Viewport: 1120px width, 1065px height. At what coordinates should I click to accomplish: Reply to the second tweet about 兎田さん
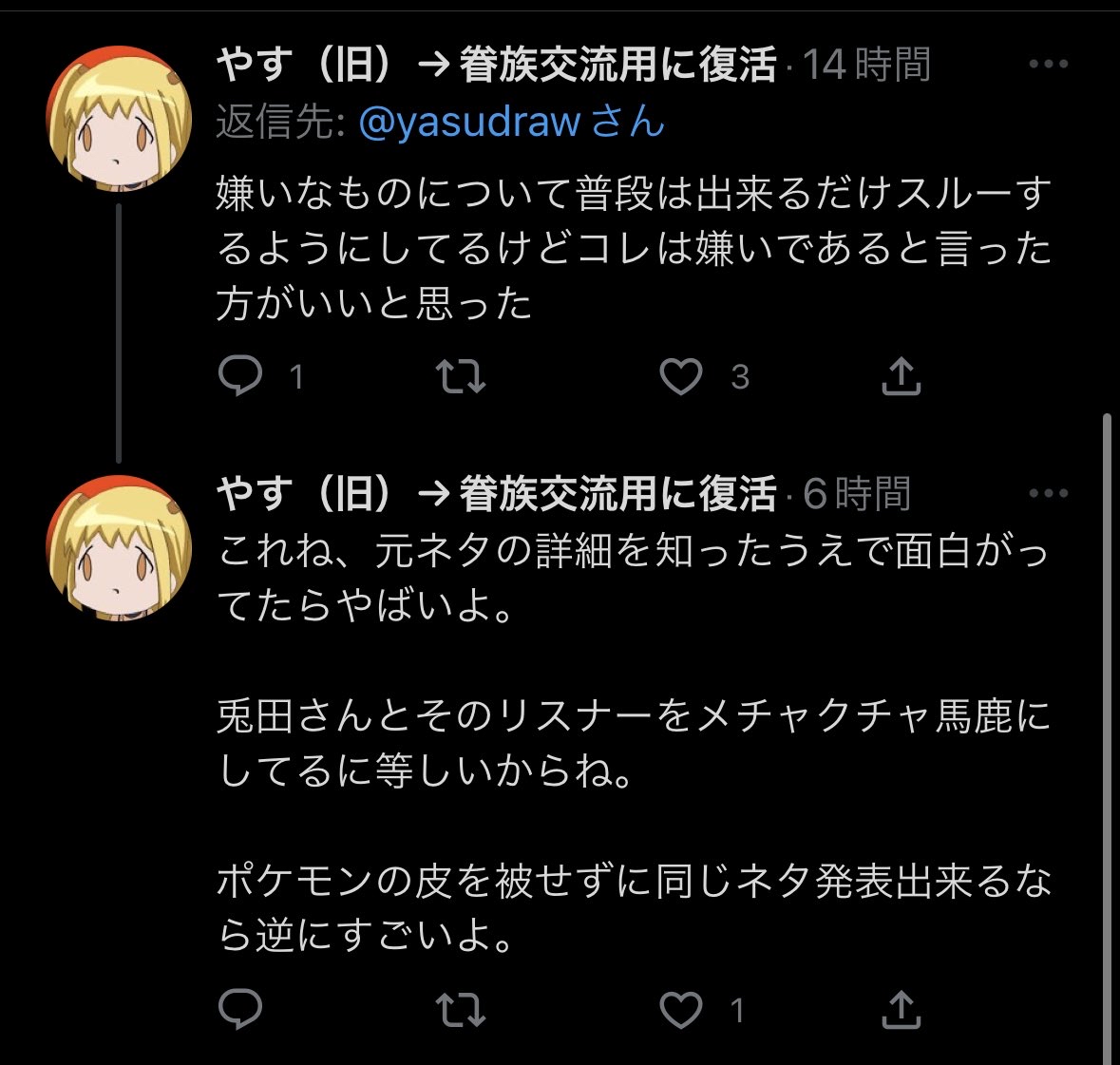tap(240, 1009)
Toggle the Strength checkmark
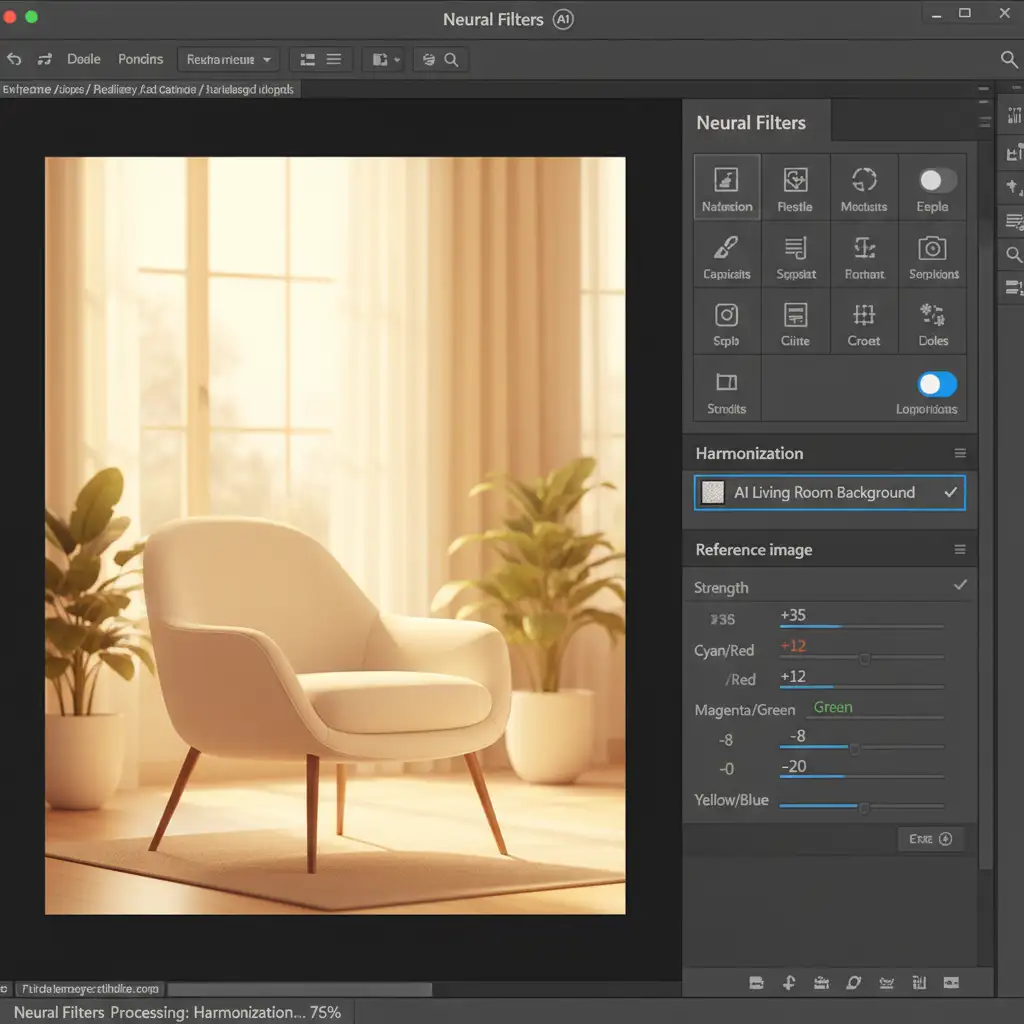 [960, 585]
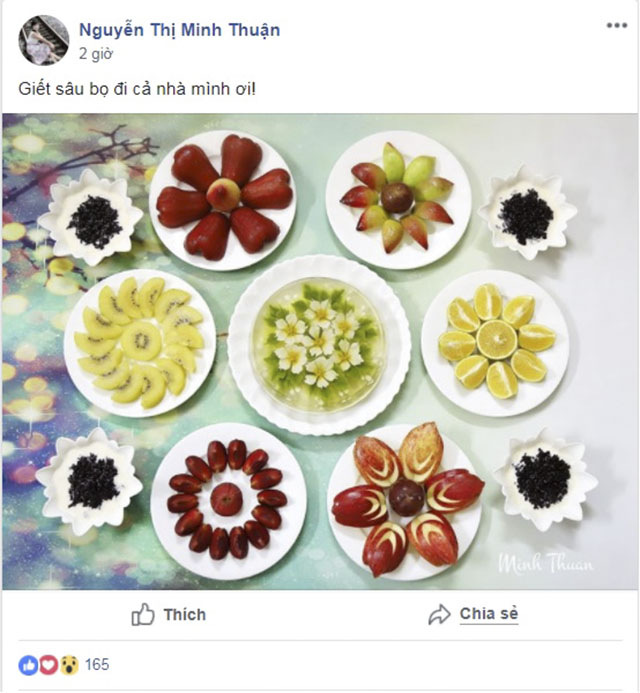
Task: Click the kiwi slices plate in photo
Action: 138,341
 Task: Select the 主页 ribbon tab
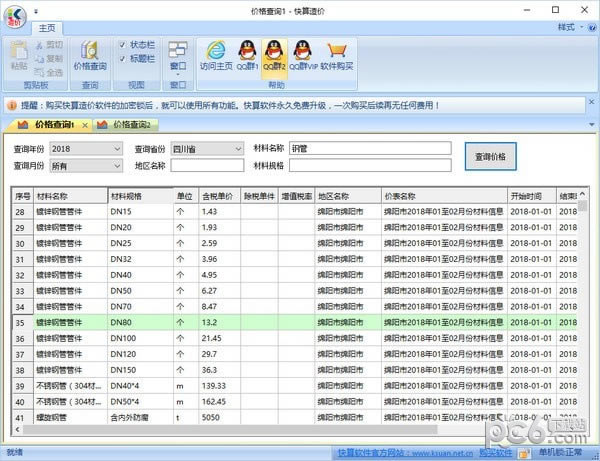47,27
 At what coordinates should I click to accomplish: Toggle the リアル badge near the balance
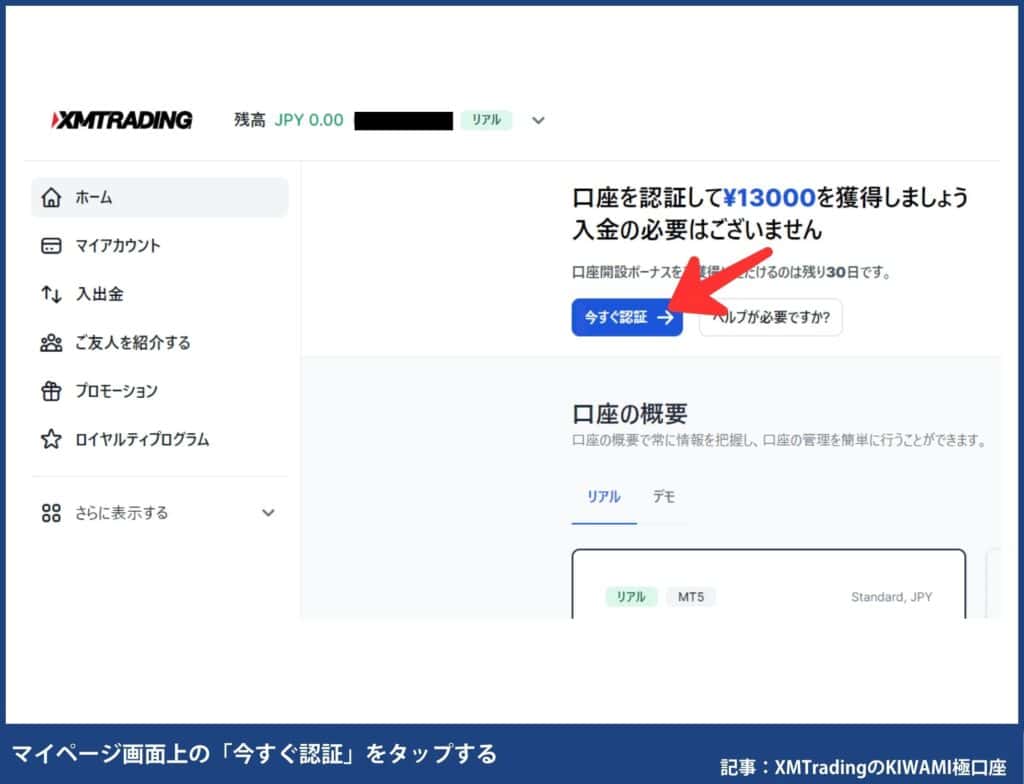485,119
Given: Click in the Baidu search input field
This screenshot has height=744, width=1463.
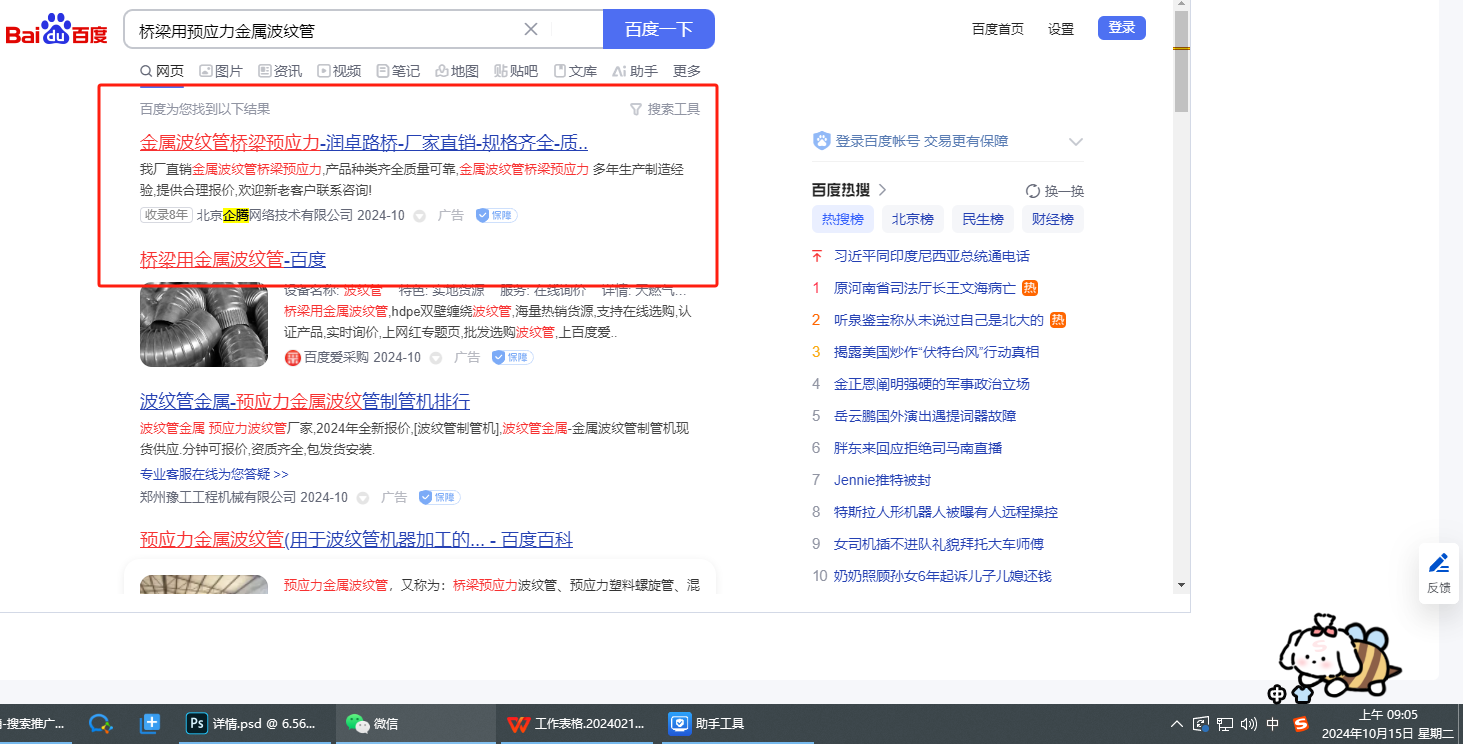Looking at the screenshot, I should tap(325, 30).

● ● ●

TASK » Pictures stay out of this copy. Retype exactly the lines from the one with "Given: Click in the Baidu search input field" through the last line of the data, both ends included, and nothing more.

OUTPUT OF THE TASK »
Given: Click in the Baidu search input field
This screenshot has height=744, width=1463.
Looking at the screenshot, I should tap(325, 30).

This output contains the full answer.